Submitted by: James McMillan
Professor Carr Addendum and Intro to James’ Post: This is a post I asked James to make as a follow up to his earlier post, It’s Called Days Inn in China But It’s Nothing Like It, and For Good Reason (see also the comment thread). (Thank you James, for doing so and for taking the time.) As the below shows, we have found that finding a hotel in India that can accommodate a group of our size is a challenge. Rates are very high, which in turns impacts the price you pay for the trip. Moreover, the current hotel market there tends to be very high end (we can’t afford) or very low end (you will not want to stay there), with not much in between to choose from (our challenge to find and compete to get).

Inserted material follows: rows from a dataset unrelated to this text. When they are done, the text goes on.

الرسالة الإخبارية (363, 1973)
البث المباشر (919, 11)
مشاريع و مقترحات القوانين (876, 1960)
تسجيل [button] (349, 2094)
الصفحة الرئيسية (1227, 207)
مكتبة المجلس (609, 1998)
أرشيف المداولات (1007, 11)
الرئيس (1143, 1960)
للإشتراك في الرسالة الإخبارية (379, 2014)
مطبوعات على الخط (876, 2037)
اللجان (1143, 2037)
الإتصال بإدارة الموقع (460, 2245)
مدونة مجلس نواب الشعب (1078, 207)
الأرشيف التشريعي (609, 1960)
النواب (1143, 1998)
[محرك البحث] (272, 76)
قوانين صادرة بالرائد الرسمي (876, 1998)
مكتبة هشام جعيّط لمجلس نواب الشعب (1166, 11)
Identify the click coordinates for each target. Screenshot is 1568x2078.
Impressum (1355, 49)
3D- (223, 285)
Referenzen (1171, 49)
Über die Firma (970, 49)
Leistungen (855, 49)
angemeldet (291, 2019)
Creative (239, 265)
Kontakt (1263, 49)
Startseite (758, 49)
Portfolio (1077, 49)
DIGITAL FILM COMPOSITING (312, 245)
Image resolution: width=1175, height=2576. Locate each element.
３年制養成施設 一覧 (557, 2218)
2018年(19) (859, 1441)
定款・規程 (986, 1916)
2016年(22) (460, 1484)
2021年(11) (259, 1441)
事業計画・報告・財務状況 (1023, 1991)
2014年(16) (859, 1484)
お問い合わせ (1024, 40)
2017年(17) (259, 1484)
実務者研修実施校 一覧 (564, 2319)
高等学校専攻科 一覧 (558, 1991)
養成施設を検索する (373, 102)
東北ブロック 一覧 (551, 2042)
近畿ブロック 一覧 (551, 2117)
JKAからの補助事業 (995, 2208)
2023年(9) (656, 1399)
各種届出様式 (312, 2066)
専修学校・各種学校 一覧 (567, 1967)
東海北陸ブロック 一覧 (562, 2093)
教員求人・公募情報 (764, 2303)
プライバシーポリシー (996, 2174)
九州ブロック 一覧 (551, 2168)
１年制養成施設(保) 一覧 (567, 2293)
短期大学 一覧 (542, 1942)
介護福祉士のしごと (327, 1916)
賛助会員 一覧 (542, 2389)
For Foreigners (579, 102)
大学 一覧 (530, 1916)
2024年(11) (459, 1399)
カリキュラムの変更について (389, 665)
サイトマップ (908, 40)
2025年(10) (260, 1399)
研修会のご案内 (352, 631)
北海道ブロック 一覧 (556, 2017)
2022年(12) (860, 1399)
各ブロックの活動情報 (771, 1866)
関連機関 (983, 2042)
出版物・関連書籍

Step back and think of this — a country of 1.3 billion plus people, with a hotel room supply of roughly only 105,000. My memory is that China has roughly 1.1 million hotel rooms in the country (see below for James’ US figures — roughly 4.4 million; we are a developed economy with money for fun and travel, while China and India are developing economies and emerging markets with much less money). Please be aware of this planning and business issue and constraint, and, business opportunity, as James touches on below. By the way, there are some very good and understandable macro reasons for this hotel market and supply condition in India and my memory is that your Khana book, Billions of Entrepreneurs, also has a nice chapter (Chapter 4 as I remember — “Fiat and Fairness”) re: how and why real estate development projects can be a challenge to launch, complete and make any money on in India. Be sure to read and think of this post and business environment issue as you read that chapter and as we travel in India and China. Also keep in mind that one (not the only) reason China has more rooms is that it has boatloads of peasants looking for work from rural villages who will work for cheap (in comparison to US wages, that is). The CCP in China is also operating more from a “build and they will come” mindset on the hotel issue. One model is not better than the other, they are just both different.
>Did you know there are only about 105,000 hotel rooms in all of India while the US has about 4.4 million? If that’s not shocking enough consider that New York alone has about 110,000 rooms and Shanghai has about 135,000. Is it any shock to you that the prices for basic rooms in India are through the roof? With India having almost 4 times our population, why do you think such a disparity exists and why are the business men in India not capitalizing on such obvious demand?
According to some hotel executives, the blame can be placed on the government for not revising decades-old laws that limit the amount of land for sale which obviously drives up the prices. The Indian Railways has vast land holdings that could easily be converted into track-side hotels but at the moment they are just not willing to give these up. According to the Taj group of hotels, a chain with 7,000 rooms in India, the price of purchasing land at an auction is often just too high to make building a hotel financially viable.
For comparison purposes, a similar quality room in Delhi cost on average $187 versus $122 in Beijing. With India already struggling with infrastructure problems it?s no wonder that hotel room shortages and high prices are at the root of India?s lagging tourism industry. In 2005, New York attracted 6.8 million foreign tourists while India only had 3.9 million. This resulted in $22.8 billion for New York and only $6.7 billion for India. To put these numbers in perspective that translates into about $2,850 per New York resident as compared to $6 per India resident.
Fortunately, there seems to be some progress for the hotel business in India but they definitely have their work cut out for them. It is expected that there will be about $6.5 billion invested in hotel building which will allow for approximately 140,000 new hotel rooms to be built by 2010. Some of the hotels expanding into India are some of the worlds best know names (Hilton, Wyndam, Pan Pacific, etc.) that are all recognizing the huge potential.
So before these big corporate hotel companies come in and dominate the market, who?s down to take on the Indian government and start building some hotel chains? It sounds like if the political front could be worked properly, sky’s the limit!